▸ AIM: Give back each of the rows below word for word, but leave out the pictures.

▸ ITEMS:
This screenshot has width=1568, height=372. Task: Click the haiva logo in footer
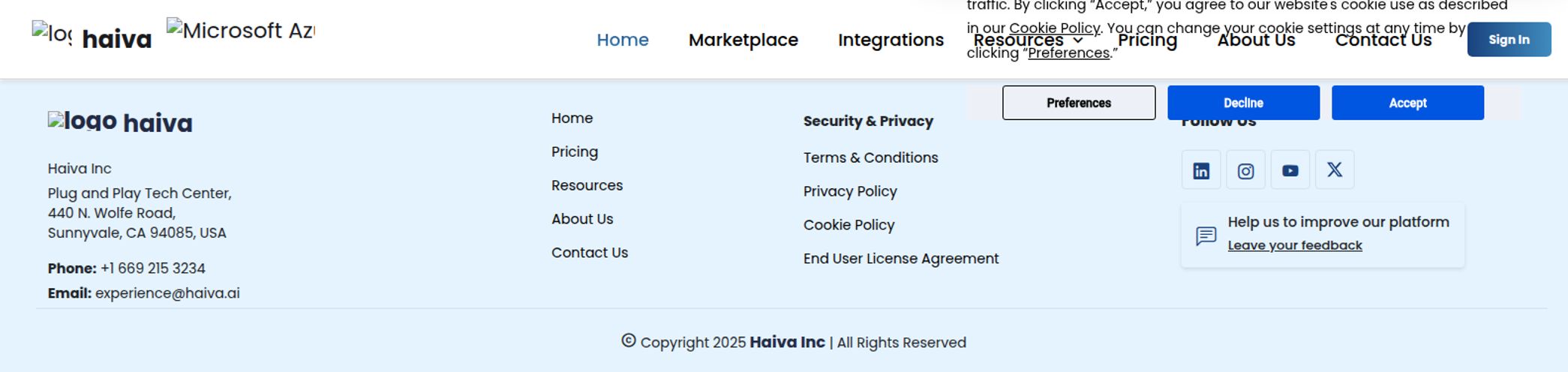tap(120, 122)
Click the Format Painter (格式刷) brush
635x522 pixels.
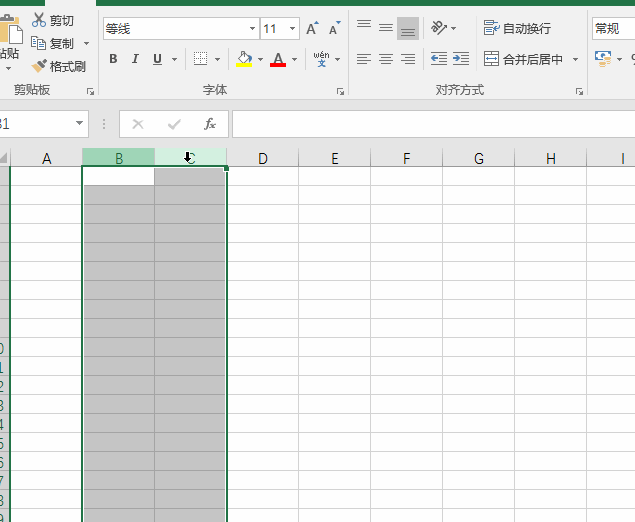58,67
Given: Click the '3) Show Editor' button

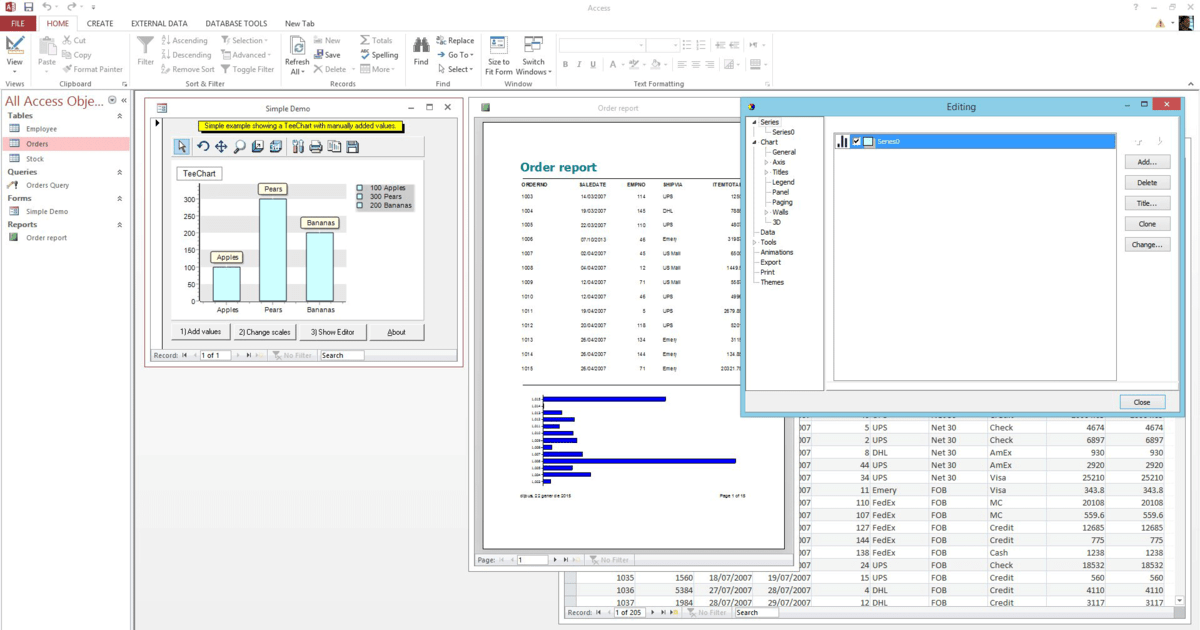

▸ WRITTEN SOLUTION:
This screenshot has width=1568, height=372. Task: Click the haiva logo in footer
tap(120, 122)
Click the Format Painter (格式刷) brush
635x522 pixels.
58,67
Given: Click the '3) Show Editor' button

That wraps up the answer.